レナが軽くにっと笑って水を飲むのを見て、リンネとアイナも水の入ったコップに口を付けた。
適度な冷たさの水に、アイナは、ぷはぁー、と気持ち良さげな声を上げる。
「すごいわね。見てたわよ、さっきの」
アイナがコップから口を離した所で、レナは先ほどの空で思ったことを口にした。
それを聞いたアイナは、大慌てでコップをシートの上に置き、
「いえいえそんなっ!? 私なんて、空飛ぶことしかできませんし!! それに、魔法だってまだこれっぽっちも使えないですから!!」
わたわたと両手を振って、私なんてまだまだですよと首を左右にぶんぶんと振る。
アイナの大仰な仕草がおかしくって、レナ、シェリー、リンネはくすりと笑った。
笑われたのが恥ずかしくて、アイナは顔を赤らめながら、そろそろと振っていた両手を下ろす。
ひとしきり笑った三人は、コップに残った水をあおった。
恥ずかしさで縮こまったアイナも、三人に倣って舐めるようにちびちびと水を口に含む。含みながら、他の生徒達を見やった。
その視線に違和感を感じたレナは、
「どうかしたの?」
と、心ここに在らずとなっていたアイナに問いかける。
「はぃ、こういうの、夢だったので、ちょっと」
三人の方に向き直りながら、しかしどこか別の誰かに語りかけるように言葉を紡ぐ。
「自分が今ここにいるのが、まだ実感できないんです」
なんだろう、笑っているのに、泣いてないなのに、何故だかとても悲しそうに感じる。
レナだけではない。
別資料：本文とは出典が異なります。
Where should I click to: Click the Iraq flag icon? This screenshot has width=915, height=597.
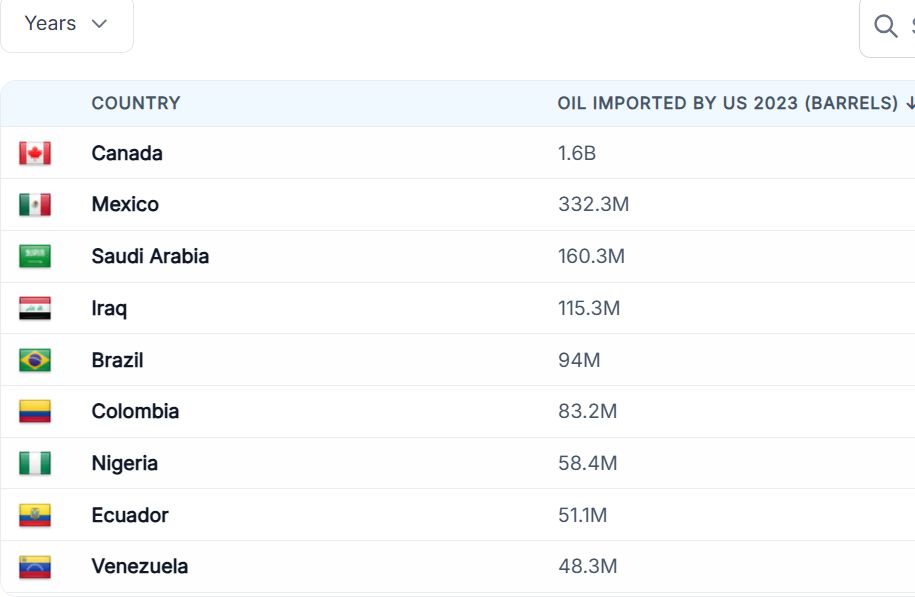pos(35,308)
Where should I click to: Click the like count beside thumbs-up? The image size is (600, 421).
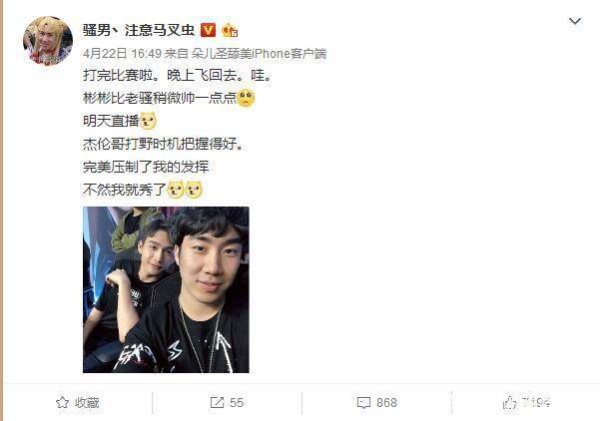[x=536, y=403]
シェリーとリンネも、アイナからそういった感情を感じ取ったようだ。
きっと、今まで辛い思いをいっぱいしてきたのだろう。
だったら、それ以上に楽しい思い出をこれから作っていけばいい。
そう思ったレナが声をかけようとした瞬間、空間を引き裂くように不気味な爆音が轟いた。